Le rapport souligne aussi la nécessaire amélioration de la coordination interfrancophone vis-à-vis des mécanismes de coopération entre entités, d’échanges de données, d’implication des secteurs et employeurs dans la formation initiale ou encore d’améliorations de l’orientation et du décrochage scolaire. Comme vous le constatez, les défis sont nombreux et, avec l’ensemble de mes collègues, je compte bien les relever. Dans ce cadre et à la suite de la demande des partenaires sociaux, la note qui sera prochainement soumise au gouvernement proposera la méthodologie afin de poursuivre les travaux. Le but poursuivi est d’améliorer l’alternance, l’enseignement qualifiant et la formation professionnelle dans l’espace francophone.


M. Di Mattia – Monsieur le Ministre-Président, on prend souvent les pays germanophones, voire dans certains cas les pays anglo-saxons, comme modèles, non seulement en matière d’insertion, mais aussi de participation à la vie des entreprises. Or, ces exemples sont le résultat d’un pacte global.

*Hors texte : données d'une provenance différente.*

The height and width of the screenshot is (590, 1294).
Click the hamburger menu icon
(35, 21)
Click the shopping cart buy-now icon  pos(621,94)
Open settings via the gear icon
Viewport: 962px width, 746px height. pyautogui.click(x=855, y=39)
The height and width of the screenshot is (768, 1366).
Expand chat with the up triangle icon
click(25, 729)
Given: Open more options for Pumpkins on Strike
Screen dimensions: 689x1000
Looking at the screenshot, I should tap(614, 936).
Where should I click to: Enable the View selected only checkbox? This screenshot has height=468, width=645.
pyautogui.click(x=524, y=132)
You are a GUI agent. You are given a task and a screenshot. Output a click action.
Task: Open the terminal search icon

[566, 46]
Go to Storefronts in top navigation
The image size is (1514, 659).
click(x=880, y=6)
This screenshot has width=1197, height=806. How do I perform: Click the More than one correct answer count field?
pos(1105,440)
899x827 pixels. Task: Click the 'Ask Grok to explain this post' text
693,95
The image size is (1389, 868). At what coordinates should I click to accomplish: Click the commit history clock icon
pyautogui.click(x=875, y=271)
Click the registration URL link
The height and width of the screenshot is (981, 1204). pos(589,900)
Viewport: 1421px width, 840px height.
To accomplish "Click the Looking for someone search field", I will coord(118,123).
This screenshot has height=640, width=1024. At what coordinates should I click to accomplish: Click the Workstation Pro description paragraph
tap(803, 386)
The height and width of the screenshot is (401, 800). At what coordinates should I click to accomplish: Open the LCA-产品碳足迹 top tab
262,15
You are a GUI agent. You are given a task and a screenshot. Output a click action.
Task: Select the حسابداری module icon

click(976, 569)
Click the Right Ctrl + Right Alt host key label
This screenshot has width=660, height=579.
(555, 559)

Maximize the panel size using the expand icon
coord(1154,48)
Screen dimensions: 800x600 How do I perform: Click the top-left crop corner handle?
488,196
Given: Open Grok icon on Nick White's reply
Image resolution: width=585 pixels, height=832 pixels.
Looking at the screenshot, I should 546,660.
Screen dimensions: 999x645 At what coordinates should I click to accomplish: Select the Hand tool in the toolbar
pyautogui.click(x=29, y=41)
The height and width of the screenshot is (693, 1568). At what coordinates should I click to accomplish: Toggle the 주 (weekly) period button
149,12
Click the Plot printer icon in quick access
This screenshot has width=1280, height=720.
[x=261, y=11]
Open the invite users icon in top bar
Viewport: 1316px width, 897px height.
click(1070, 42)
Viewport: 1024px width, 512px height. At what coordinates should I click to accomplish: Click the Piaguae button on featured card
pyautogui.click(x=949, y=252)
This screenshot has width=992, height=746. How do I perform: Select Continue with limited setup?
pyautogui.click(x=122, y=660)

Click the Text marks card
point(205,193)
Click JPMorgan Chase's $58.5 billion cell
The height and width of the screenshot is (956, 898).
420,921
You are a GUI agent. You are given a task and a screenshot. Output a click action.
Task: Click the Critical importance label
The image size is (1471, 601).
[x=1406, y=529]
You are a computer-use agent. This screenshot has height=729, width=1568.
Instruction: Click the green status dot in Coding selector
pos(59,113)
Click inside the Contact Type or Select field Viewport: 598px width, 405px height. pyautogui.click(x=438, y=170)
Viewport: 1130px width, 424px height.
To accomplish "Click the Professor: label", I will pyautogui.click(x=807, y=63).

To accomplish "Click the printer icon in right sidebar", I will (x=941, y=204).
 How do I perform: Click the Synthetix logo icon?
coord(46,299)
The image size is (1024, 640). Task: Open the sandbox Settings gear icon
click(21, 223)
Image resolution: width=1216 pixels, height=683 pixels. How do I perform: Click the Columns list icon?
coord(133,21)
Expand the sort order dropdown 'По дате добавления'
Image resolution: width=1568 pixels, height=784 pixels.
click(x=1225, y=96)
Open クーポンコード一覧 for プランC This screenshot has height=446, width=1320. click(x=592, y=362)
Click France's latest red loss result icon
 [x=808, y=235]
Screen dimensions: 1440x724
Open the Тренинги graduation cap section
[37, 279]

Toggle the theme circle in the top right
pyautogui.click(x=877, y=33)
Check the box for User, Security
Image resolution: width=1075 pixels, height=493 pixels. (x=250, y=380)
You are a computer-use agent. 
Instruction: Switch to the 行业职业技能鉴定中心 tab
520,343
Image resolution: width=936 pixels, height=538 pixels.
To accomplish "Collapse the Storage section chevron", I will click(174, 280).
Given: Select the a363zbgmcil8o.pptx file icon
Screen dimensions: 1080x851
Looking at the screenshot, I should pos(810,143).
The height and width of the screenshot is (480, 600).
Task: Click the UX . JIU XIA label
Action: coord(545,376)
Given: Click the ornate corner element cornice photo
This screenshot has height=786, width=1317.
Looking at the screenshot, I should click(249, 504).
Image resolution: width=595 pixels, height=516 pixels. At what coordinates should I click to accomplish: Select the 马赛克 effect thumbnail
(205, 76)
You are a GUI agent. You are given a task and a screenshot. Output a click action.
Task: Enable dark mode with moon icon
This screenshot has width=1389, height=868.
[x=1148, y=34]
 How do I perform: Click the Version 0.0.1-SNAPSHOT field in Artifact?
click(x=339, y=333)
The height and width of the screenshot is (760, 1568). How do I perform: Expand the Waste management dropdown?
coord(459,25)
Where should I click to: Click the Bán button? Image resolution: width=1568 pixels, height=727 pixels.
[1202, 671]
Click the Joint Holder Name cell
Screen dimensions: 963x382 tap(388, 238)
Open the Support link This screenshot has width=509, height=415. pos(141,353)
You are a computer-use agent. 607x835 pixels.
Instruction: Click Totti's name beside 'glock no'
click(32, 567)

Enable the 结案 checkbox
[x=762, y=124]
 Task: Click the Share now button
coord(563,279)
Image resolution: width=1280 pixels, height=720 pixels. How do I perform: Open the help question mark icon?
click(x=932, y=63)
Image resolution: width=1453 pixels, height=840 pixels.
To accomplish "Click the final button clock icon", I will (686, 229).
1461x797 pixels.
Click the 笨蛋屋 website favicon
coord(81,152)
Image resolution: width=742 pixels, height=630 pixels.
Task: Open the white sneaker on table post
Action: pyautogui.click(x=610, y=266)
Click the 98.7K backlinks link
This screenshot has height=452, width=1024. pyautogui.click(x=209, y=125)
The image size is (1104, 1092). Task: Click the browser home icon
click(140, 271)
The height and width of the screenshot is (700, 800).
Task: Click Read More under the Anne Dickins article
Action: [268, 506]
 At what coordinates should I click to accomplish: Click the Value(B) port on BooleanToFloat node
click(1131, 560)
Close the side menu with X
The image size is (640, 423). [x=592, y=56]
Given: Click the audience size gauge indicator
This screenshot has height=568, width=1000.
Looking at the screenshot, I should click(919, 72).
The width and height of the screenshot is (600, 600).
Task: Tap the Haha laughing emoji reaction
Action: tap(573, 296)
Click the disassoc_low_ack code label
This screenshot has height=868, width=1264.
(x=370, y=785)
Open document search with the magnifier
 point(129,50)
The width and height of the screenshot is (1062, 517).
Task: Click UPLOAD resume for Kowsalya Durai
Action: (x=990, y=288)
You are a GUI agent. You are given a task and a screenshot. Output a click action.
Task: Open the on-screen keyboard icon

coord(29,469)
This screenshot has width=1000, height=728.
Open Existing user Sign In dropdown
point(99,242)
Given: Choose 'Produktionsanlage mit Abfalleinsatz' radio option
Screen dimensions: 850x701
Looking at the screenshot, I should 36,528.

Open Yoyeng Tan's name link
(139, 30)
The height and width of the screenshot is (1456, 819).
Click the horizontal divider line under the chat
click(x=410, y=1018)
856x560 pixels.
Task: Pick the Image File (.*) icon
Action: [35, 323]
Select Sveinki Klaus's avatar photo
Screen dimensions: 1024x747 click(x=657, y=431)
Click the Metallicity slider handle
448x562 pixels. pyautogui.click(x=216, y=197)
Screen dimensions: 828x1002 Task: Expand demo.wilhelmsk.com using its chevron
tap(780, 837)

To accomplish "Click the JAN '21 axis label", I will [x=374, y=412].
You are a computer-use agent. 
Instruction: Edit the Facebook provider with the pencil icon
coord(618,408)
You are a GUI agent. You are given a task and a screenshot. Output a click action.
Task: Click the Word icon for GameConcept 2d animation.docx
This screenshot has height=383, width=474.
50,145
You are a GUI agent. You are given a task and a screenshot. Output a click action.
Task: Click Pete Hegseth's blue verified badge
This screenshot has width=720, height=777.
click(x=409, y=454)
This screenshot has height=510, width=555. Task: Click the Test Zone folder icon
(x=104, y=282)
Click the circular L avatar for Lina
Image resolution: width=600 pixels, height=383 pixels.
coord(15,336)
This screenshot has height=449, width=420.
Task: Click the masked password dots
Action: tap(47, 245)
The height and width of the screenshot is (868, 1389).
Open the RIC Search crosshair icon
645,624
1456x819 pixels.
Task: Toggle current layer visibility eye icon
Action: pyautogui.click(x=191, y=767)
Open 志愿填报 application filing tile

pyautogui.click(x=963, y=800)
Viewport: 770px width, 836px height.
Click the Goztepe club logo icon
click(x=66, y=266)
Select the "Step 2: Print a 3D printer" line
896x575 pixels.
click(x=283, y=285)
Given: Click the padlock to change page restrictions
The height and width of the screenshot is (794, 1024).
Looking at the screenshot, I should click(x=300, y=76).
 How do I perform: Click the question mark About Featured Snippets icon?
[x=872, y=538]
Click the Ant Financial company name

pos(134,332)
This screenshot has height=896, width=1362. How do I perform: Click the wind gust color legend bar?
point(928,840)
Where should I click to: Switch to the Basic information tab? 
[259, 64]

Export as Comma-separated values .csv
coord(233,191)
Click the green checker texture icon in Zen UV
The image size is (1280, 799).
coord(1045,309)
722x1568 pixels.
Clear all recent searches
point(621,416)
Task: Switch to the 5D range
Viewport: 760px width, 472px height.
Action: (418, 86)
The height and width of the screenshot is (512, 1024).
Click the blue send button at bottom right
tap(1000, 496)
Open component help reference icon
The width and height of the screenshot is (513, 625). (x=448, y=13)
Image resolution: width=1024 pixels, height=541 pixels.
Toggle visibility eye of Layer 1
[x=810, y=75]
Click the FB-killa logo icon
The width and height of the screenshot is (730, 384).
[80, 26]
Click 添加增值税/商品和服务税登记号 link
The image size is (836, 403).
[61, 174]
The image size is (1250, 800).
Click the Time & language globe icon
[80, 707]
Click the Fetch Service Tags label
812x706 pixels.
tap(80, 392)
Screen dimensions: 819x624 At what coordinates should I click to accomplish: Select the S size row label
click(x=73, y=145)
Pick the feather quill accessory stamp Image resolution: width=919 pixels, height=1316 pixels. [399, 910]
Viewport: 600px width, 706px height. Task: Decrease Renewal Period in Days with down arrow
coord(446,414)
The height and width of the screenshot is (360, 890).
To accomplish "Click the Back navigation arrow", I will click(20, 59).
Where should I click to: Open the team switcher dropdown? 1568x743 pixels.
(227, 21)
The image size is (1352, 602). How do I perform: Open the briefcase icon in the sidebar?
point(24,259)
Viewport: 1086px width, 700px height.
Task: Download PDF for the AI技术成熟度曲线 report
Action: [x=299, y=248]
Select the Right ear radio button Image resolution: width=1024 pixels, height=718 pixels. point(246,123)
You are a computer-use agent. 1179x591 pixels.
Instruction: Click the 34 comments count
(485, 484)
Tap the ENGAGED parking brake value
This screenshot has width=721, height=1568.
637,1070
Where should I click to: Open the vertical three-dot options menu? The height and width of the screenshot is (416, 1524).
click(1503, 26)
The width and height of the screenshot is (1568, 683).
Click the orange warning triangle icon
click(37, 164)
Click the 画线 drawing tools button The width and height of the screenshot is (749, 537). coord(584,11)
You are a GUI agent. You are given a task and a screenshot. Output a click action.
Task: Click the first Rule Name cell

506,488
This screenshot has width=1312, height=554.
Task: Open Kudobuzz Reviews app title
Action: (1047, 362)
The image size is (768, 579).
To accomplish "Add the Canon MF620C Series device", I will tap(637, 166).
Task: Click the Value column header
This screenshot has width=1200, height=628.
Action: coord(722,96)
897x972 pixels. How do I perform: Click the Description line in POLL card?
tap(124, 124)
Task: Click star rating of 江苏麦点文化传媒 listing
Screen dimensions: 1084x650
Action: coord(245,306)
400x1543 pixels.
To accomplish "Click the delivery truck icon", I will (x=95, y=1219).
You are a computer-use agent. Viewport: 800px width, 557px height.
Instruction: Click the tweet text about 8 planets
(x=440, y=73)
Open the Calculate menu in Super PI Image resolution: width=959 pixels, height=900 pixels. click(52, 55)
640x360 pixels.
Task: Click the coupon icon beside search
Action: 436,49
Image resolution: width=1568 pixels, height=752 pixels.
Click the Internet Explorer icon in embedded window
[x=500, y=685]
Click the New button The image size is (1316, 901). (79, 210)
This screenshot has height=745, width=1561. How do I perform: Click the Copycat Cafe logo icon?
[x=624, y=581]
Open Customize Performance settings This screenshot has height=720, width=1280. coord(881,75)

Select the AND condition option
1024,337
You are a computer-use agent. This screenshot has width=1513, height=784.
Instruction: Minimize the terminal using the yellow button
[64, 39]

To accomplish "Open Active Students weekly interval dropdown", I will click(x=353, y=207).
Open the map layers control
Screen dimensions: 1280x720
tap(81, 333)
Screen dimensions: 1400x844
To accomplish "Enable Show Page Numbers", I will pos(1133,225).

Dans les années cinquante et soixante, des circonstances particulières ont eu pour résultat la création d’une véritable alliance entre le monde de l’entreprise et les besoins des apprenants.


J’ai posé la même question au ministre Willy Borsus sur le taux d’abandon en deuxième et troisième année d’alternance. Le travail réalisé par l’Institut de formation en alternance et des indépendants et petites et moyennes entreprises (IFAPME) et son homologue bruxellois en matière d’insertion est remarquable puisqu’ils réalisent 85 à 90 % d’insertion professionnelle. Cependant, de quelle insertion s’agit-il, quelles sont les conditions de stage et pourquoi enregistre-t-on autant d’abandons?


De plus, en étudiant les analyses, la responsabilité de l’abandon est attribuée dans 90 % des cas à l’apprenant. Or, comme dans un couple, les responsabilités sont souvent partagées. Vos propos, Monsieur le Ministre-Président, sont donc particulièrement précieux et je compte sur vous pour mettre le rapport en ligne. Je n’ai abordé ici qu’une infime partie du sujet. Il est très important que les partenaires sociaux soient associés à la réflexion pour que nous puissions répondre aux besoins des apprenants et tenir compte du tissu très riche des PME et TPE en Wallonie et à Bruxelles.